Sometimes we hear from administrators that their primary teachers are really struggling with implementing Kagan Cooperative Learning, saying that their students don’t have the communication skills or social skills necessary to be successful with structures. Kagan Coaching is all about supporting teachers with their classroom of students. If we can actually see what they are dealing with, we are better able to give them coaching tips that are useful, especially when those tips are applied immediately while students are engaged in the structure.

Preschool teacher Crystal Tanksley says this about Kagan Coaching:

Instant feedback with hands-on assistance has helped me to better structure the newly learned Kagan strategies. For example, when we were learning Match Mine, Ms. Wincel suggested taking a simple barrier away and having my students do one-to-one actions sitting side-by-side. We modified the strategy, and it helped my students better understand Match Mine instantly. When Ms. Wincel is at our school, her real time coaching suggestions are implemented immediately, and we can see the instantaneous improvement of the structure. Having Ms.

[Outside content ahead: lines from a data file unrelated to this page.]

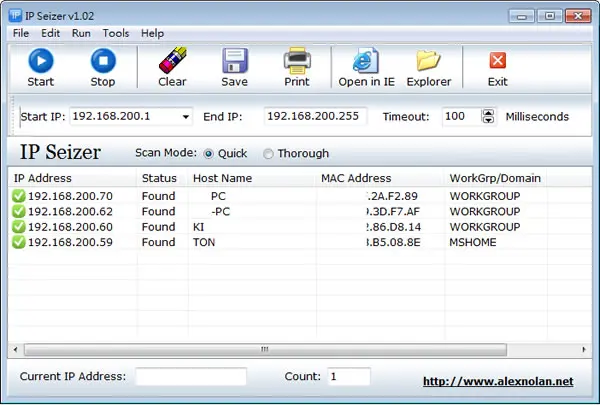Open the Run menu
Screen dimensions: 600x405
[81, 33]
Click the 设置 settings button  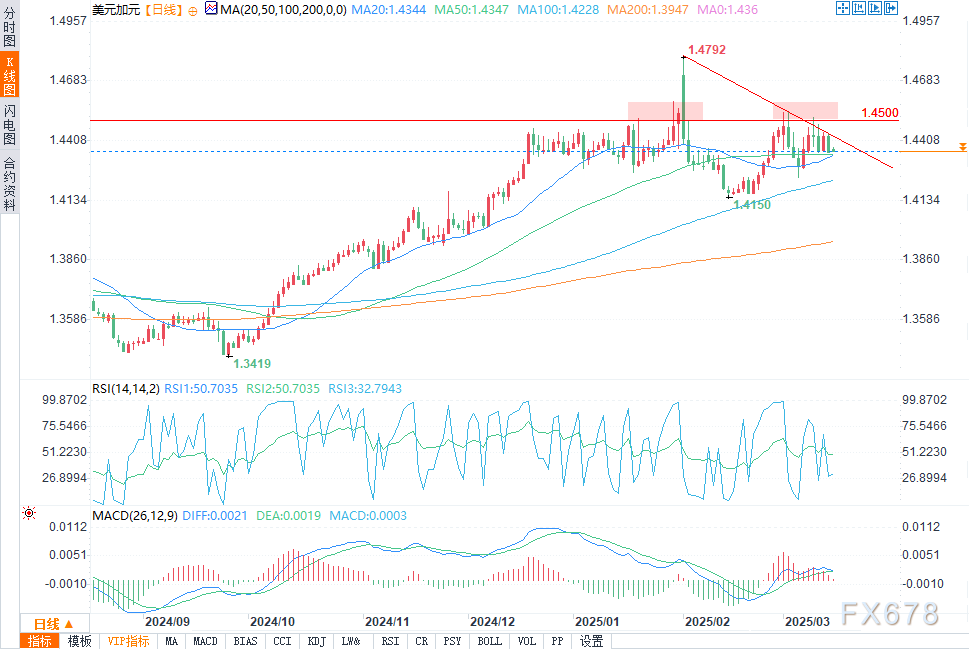pyautogui.click(x=592, y=641)
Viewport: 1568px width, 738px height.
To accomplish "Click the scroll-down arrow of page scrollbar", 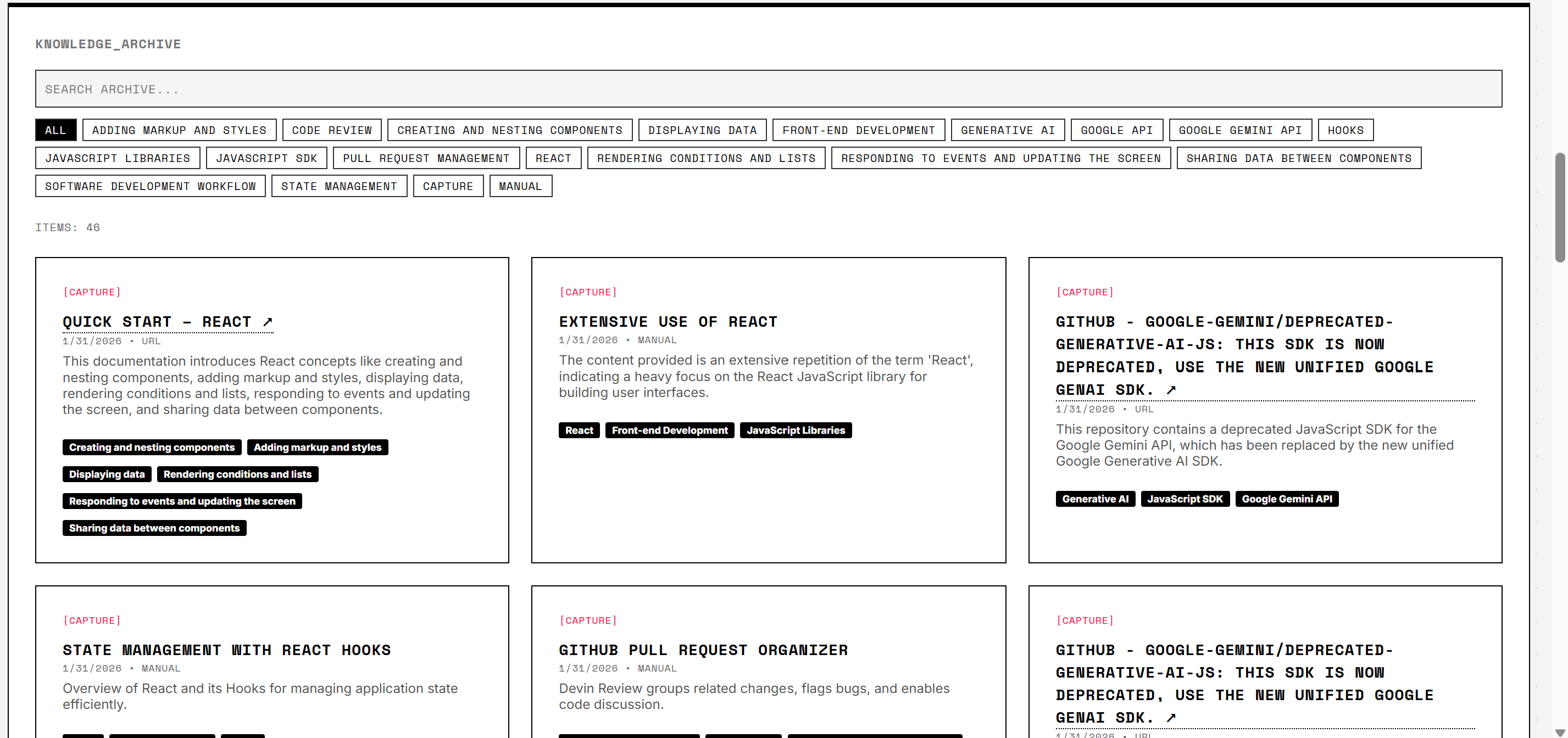I will pos(1560,733).
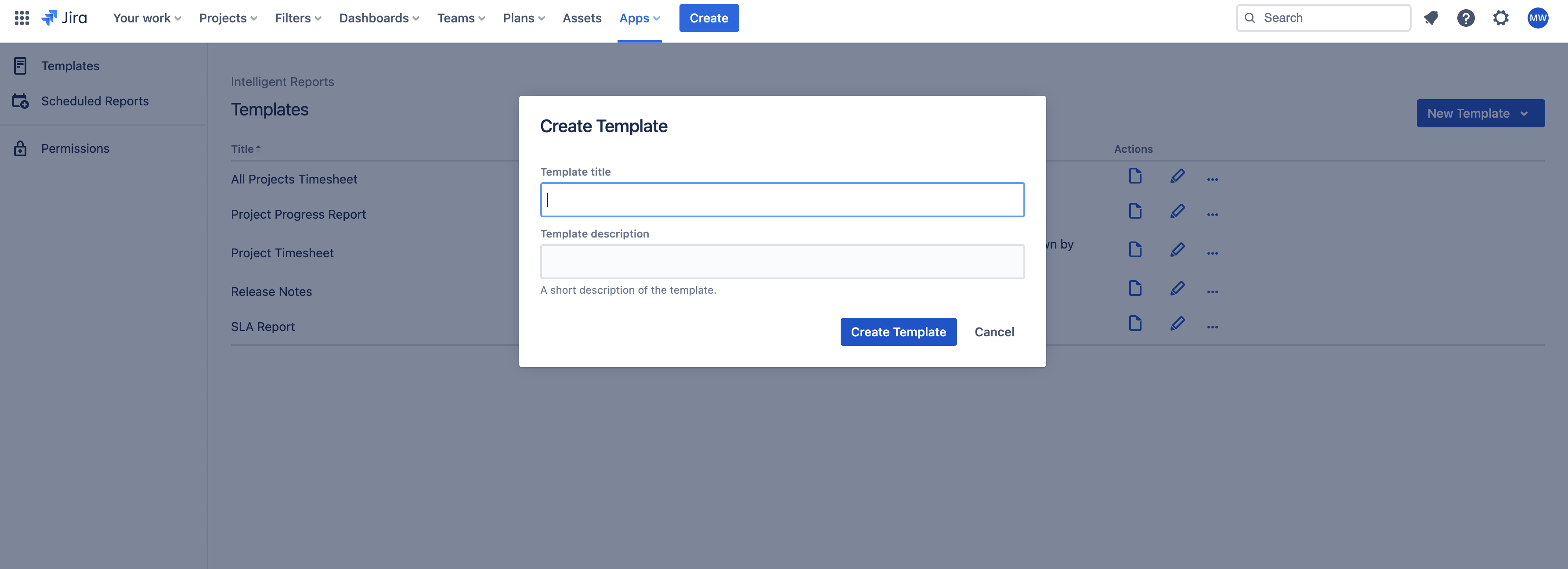Expand the New Template dropdown button
Viewport: 1568px width, 569px height.
[1480, 113]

Wincel in our classroom has helped because she can see how our classroom is set up and she has given great suggestions on how to incorporate Kagan at the preschool level. She has answered many questions that I have had about how I should implement several of the Kagan Structures, and my students LOVE cooperative learning! We wish she could come more often!

Kindergarten teacher Mindy Ellis shared this:

The Kagan Coaching with Melissa has helped in many ways.

  1. She gives me new ideas on how to incorporate the strategies as a whole and in literacy stations.
  2. She has explained the difference in strategies and how to properly use them (I was getting some of them confused).
  3. She helps me with what to do with the struggling students (academically or behaviorally) because she can see them in action.
  4. In class is always best because you see real teachers with real students in the classroom. I wish she could be here more often.

Support, Not Evaluation

Kagan Coaching is designed to be a non-evaluative, non-threatening support tool in the implementation of Kagan Cooperative Learning in the classroom after training has taken place. Sometimes during the first coaching visit, some teachers are apprehensive because they remember the antiquated coaching model where the coach came in their classroom, sat at the back of the room and wrote pages of all the things they were doing wrong, that could be improved. As a Kagan Coach, building a positive relationship with each teacher is essential. We look to praise teachers for the positive things we see and hear in the classroom, like how their students are engaged in the content or their great choice of structure that matched their content and learning objective. Our goal as Kagan Coaches is to help teachers improve their skills with Kagan Structures and Kagan Cooperative Learning. We know the difference it can make in so many areas when teachers are implementing with frequency and fidelity.

In-the-Moment Feedback

Kagan Coaching feedback is offered in-the-moment. What that means is while students are engaged in the structure, the coach unobtrusively offers the teacher one tip that will have the biggest positive impact. The teacher then stops the structure and implements the tip. It is immediately apparent the difference that that one coaching tip has on the structure and the immediate impact on students’ learning. From that moment on, teachers are hooked on the power of Kagan Coaching!